Conclusions and Recommendation
The main lesions of dermatophytosis in cats are alopecia, scale, and erythema. The clinical appearance of skin lesions cannot be relied upon as the sole criterion for diagnosing dermatophytosis. A Wood’s lamp examination can be helpful in some cases. Microscopic examination of hairs taken from suspected patients may be visualized for evidence of fungal hyphae or spores. Fungal culture on SDA media is a more sensitive diagnostic tool. Dermatophyte infections in cats in Yogyakarta region were dominated by M. canis species and topical application of 2% ketoconazole cream for 3 weeks was effective in reducing lesions caused by dermatophyte infections in cats.
Acknowledgements
Financial support was provided by PMDSU scholarship from KEMENRISTEK DIKTI NO. 3136/UNI/DITLIT/DIT-LIT/PT/2020 BATCH IV.
Novelty Statement
The prevalence of dermatophytosis in cats in Yogyakarta region is high, but reports on this case are still very limited. Therefore, in this study, we want to identify dermatophytosis in cats in Yogyakarta region and see the efficacy of antifungal Ketoconazole topical in cats infected with dermatophytes.
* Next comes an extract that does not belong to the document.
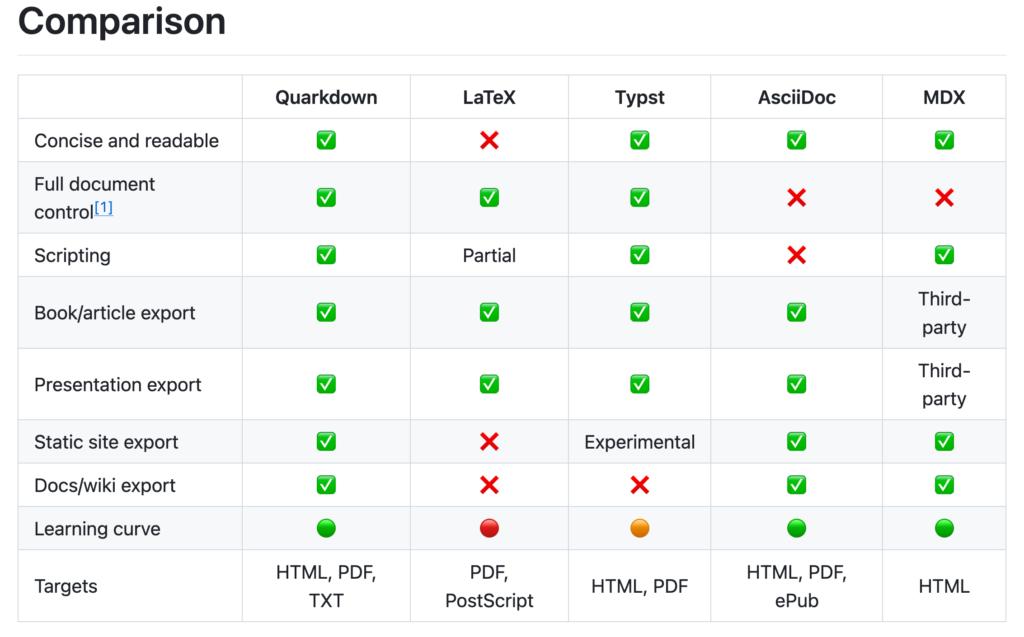Screen dimensions: 1024x637
Task: Click the Quarkdown column header
Action: pos(326,97)
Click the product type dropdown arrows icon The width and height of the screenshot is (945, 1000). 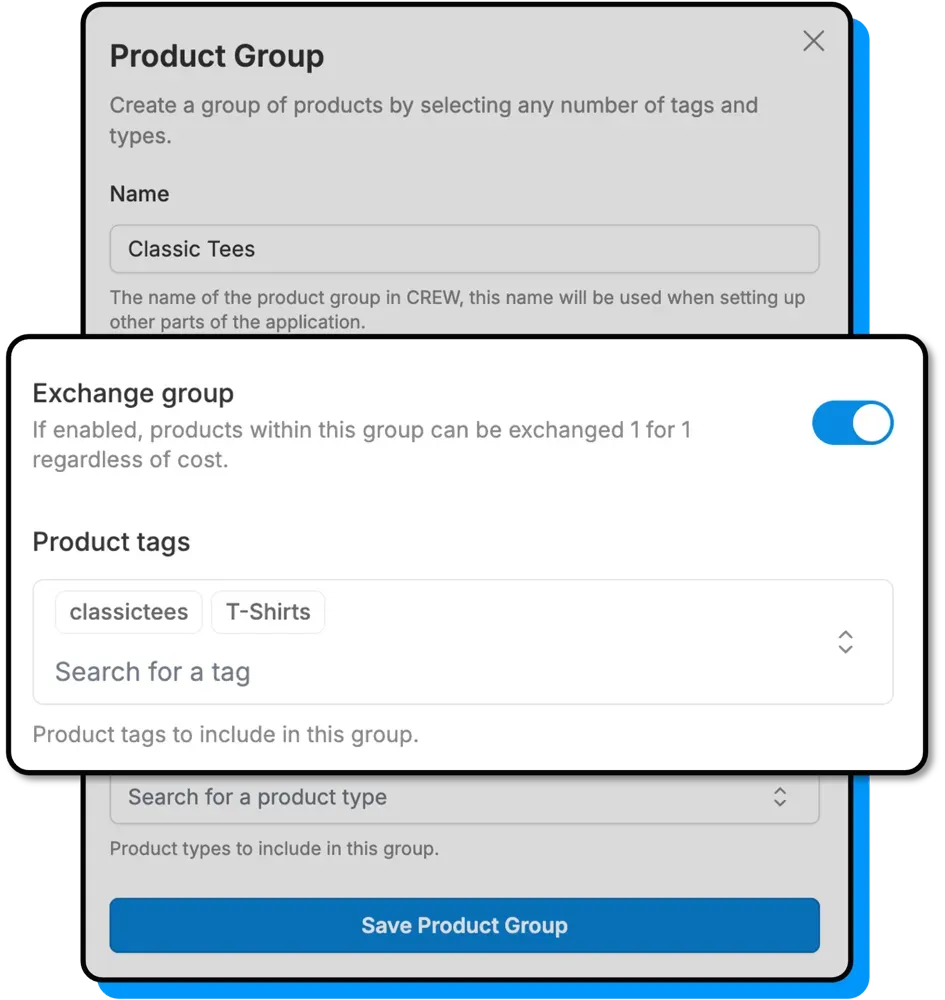pyautogui.click(x=780, y=797)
Microsporum canis is the major species that infects cats in Yogyakarta region. The single therapy of antifungal ketoconazole topical has an effective effect against clinical features of Microsporum canis infection in cats.
Author’s Contribution
SW and SI: conceptualised the study, SW: drafted the experimental design, prepared, and edited the manuscript according to the title. TU and ADP: collected the data experiment and literature, edited the manuscript, and finalised the manuscript.
All authors read and approved the final manuscript.
Conflict of interest
The author have declared no conflict of interest.